Disney is likely reluctant to lose those cable subscription fees and just go direct-to-consumer just yet. Disney’s streaming services are doing great, but they’re not so lucrative that the company can just walk away from the cable package fees just yet. As noted by Deadline, is that “the economic returns on streaming are much more uncertain than in pay-TV.”
So Is a Direct-to-Consumer Version of ESPN+ Going To Happen?
While streaming has been called the future of television for years now, we all haven’t collectively made the switch from cable channels to streaming platforms just yet.
But in a recent earnings call, Chapek acknowledged that at some point, Disney will no longer be able to fight the inevitable. But he also made it clear that won’t happen overnight, either.
“So as you know, on all of our linear networks, they’re huge cash generators for us. So to some extent, we’re doing a really good job of chopping down some of the debt that we’ve had to accumulate due to either acquisition or through the COVID challenge,” he said in a recent second quarter earnings call. “And so, the hesitancy to move too fast away from those is really a cash flow situation that I think puts our company in a healthier overall situation.”
So at the moment, those cable fees are just too valuable, especially as Disney continues to recover from covid closing down all its theme parks for a year and seriously disrupting its film schedule.
But Disney has been experimenting with the service lately. On Oct. 30, ESPN+ will air the Denver Broncos and Jacksonville Jaguars matchup, the first time it’s ever had a NFL game.
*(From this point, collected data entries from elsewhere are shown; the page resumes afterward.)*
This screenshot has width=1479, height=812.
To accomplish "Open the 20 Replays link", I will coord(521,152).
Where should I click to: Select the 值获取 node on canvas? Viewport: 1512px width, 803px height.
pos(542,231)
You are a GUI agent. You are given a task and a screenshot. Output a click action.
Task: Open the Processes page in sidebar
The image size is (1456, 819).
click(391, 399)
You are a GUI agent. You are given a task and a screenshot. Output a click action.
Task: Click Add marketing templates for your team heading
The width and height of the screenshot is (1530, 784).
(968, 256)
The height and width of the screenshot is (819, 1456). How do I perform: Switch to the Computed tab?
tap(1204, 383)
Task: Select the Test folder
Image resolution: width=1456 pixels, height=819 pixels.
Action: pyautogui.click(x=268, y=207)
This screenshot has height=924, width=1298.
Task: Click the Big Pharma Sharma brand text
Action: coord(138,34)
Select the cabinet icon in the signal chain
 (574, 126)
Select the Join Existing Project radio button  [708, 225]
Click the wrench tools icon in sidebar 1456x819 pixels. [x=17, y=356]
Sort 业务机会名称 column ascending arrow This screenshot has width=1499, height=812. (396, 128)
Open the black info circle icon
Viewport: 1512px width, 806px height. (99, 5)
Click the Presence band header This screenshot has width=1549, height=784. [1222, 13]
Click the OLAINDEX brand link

While the company slowly begins to transition into ESPN+ into a more all-inclusive service, look for more moves like this.
“At the same time, we’re very conscious of our ability to go more aggressively into the DTC area of ESPN. And so, what we’re doing is sort of putting one foot on the dock, if you will, and one foot on the boat right now,” added Chapek. “But we know that at some point when it’s going to be good for our shareholders, we’ll be able to fully go into an ESPN DTC offering the way that you described,” he says. “
And we fully believe that there is a business model there for us that’s going to enable us to regain growth on ESPN+ in a full DTC expression. But at that point, obviously, that will have ramifications on immediate cash flow that we get from our legacy linear networks.”
So the phrase “at some point” is doing a lot of work here. So now the question is “will ESPN+ ever go all in” has been answered by Disney’s CEO with a yes. But the question “when will that happen?” is still very much up in the air.